"""

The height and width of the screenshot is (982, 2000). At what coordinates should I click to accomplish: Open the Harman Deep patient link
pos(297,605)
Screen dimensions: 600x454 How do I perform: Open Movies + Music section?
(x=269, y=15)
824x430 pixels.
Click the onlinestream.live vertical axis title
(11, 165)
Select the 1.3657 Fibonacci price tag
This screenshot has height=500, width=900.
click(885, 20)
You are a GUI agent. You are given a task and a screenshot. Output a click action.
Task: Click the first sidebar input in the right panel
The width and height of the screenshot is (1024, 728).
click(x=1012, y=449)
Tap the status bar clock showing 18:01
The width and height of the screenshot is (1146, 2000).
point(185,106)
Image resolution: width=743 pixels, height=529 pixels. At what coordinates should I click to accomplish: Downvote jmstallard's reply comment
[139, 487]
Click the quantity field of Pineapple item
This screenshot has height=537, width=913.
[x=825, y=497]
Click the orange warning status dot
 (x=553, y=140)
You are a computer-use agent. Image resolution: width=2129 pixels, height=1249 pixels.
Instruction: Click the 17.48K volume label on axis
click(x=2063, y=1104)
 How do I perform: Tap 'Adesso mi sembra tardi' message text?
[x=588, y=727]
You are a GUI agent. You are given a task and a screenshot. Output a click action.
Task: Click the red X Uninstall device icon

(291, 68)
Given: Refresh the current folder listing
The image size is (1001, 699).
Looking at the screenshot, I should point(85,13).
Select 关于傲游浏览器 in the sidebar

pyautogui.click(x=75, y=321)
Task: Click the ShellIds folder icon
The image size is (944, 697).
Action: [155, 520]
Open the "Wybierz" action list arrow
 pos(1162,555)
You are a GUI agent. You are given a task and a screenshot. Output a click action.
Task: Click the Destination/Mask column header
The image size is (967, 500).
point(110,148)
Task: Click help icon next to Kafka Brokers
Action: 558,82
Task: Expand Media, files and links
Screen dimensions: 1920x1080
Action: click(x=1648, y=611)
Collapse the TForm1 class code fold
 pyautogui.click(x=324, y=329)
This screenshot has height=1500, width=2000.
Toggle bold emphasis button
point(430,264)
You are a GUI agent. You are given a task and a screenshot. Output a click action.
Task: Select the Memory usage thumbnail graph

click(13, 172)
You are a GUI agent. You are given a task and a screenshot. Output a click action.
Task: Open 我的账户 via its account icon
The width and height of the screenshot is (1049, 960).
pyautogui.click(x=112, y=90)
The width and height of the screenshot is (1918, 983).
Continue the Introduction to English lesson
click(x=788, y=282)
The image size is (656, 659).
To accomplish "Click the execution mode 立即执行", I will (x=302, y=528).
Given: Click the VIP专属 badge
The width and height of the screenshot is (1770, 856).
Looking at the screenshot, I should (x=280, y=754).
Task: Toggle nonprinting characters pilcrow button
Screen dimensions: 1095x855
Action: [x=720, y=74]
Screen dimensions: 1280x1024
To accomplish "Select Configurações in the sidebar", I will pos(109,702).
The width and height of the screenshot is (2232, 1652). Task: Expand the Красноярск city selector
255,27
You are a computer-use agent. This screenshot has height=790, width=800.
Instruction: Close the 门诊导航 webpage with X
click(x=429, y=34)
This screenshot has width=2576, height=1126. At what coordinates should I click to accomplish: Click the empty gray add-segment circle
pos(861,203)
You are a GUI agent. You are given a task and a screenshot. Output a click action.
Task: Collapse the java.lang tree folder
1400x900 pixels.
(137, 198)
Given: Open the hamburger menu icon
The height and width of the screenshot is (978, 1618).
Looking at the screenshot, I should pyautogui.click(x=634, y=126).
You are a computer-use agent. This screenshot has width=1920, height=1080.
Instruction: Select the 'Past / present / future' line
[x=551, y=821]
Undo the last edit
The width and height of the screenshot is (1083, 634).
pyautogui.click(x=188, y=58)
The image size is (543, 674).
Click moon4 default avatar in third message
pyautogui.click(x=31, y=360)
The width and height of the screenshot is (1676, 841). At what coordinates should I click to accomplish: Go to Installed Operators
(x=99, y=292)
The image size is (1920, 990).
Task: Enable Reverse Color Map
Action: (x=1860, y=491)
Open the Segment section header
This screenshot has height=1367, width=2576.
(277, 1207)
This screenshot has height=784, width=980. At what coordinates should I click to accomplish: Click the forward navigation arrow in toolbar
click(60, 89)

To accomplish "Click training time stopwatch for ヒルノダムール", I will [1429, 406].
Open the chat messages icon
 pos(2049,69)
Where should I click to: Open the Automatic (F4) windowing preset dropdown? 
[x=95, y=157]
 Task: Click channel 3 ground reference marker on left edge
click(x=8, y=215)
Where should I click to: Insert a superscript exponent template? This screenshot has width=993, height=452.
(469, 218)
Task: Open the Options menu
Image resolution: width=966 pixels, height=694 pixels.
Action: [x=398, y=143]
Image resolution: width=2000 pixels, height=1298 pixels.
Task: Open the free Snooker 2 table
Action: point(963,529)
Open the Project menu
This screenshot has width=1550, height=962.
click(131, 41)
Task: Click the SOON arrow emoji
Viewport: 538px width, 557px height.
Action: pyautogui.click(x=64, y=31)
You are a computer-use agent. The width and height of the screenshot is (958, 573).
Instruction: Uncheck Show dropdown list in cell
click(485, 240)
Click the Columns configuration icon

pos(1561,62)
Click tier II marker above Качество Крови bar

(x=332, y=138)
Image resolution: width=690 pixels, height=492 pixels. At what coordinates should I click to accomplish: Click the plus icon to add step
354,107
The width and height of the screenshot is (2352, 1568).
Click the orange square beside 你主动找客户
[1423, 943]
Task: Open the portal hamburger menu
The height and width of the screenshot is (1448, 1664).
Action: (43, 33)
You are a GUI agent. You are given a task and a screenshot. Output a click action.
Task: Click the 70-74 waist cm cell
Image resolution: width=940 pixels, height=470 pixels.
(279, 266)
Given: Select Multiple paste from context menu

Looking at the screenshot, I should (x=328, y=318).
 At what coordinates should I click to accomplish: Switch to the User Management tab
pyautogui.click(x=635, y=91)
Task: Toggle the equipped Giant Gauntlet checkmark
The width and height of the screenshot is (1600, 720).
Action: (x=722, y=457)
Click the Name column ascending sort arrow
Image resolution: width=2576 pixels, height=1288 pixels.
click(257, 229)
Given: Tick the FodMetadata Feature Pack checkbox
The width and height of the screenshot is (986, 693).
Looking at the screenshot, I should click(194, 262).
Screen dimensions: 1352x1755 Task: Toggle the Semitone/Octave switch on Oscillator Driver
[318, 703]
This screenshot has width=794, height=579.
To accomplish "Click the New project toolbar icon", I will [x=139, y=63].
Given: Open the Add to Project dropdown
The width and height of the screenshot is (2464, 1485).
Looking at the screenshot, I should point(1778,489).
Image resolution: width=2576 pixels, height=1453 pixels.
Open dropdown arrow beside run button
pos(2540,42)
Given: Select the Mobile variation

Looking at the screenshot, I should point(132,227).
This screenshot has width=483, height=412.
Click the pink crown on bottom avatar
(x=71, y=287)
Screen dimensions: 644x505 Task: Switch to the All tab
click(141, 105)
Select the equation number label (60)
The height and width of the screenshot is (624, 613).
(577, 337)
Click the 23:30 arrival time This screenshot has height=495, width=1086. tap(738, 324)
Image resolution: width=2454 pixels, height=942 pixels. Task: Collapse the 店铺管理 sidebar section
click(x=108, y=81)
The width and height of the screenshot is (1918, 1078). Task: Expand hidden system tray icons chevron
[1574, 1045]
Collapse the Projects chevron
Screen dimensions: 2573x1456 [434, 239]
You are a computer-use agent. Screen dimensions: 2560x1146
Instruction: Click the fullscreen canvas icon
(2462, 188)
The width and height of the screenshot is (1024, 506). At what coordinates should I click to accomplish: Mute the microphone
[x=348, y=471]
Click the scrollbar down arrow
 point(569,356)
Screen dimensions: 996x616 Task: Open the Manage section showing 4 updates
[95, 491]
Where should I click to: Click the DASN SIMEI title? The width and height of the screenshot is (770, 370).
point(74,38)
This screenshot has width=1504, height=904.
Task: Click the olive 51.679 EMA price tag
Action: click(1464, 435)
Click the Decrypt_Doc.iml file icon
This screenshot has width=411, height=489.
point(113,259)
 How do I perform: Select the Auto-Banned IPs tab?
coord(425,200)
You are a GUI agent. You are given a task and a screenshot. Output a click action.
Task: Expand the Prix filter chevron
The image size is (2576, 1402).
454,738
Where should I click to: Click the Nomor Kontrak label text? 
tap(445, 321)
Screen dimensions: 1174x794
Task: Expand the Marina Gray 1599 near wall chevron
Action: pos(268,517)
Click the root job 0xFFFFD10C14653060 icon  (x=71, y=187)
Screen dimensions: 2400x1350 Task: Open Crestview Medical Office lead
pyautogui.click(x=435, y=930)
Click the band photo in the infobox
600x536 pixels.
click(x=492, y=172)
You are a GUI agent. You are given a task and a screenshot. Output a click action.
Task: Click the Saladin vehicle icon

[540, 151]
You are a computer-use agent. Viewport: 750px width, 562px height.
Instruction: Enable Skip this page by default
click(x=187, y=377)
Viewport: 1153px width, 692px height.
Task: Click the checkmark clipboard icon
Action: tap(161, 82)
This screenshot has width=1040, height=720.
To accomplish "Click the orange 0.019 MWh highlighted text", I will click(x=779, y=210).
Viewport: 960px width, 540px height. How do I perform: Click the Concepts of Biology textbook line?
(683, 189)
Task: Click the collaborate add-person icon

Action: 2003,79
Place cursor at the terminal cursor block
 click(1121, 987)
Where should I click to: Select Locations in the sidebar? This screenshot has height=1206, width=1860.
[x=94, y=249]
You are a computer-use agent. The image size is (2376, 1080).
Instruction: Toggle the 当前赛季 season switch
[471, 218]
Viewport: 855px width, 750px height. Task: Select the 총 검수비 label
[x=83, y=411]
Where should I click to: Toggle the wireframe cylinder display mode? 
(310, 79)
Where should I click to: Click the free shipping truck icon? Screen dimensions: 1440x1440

"""

**SET EXERCISE:** Format the rows above as a JSON list of strings, one string per line and blank lines omitted, beginning at the line that contains "This screenshot has height=1500, width=2000." and stopping after the line that contains "click(x=788, y=282)".

**WRITTEN ANSWER:**
[
  "This screenshot has height=1500, width=2000.",
  "Toggle bold emphasis button",
  "point(430,264)",
  "You are a GUI agent. You are given a task and a screenshot. Output a click action.",
  "Task: Select the Memory usage thumbnail graph",
  "click(13, 172)",
  "You are a GUI agent. You are given a task and a screenshot. Output a click action.",
  "Task: Open 我的账户 via its account icon",
  "The width and height of the screenshot is (1049, 960).",
  "pyautogui.click(x=112, y=90)",
  "The width and height of the screenshot is (1918, 983).",
  "Continue the Introduction to English lesson",
  "click(x=788, y=282)"
]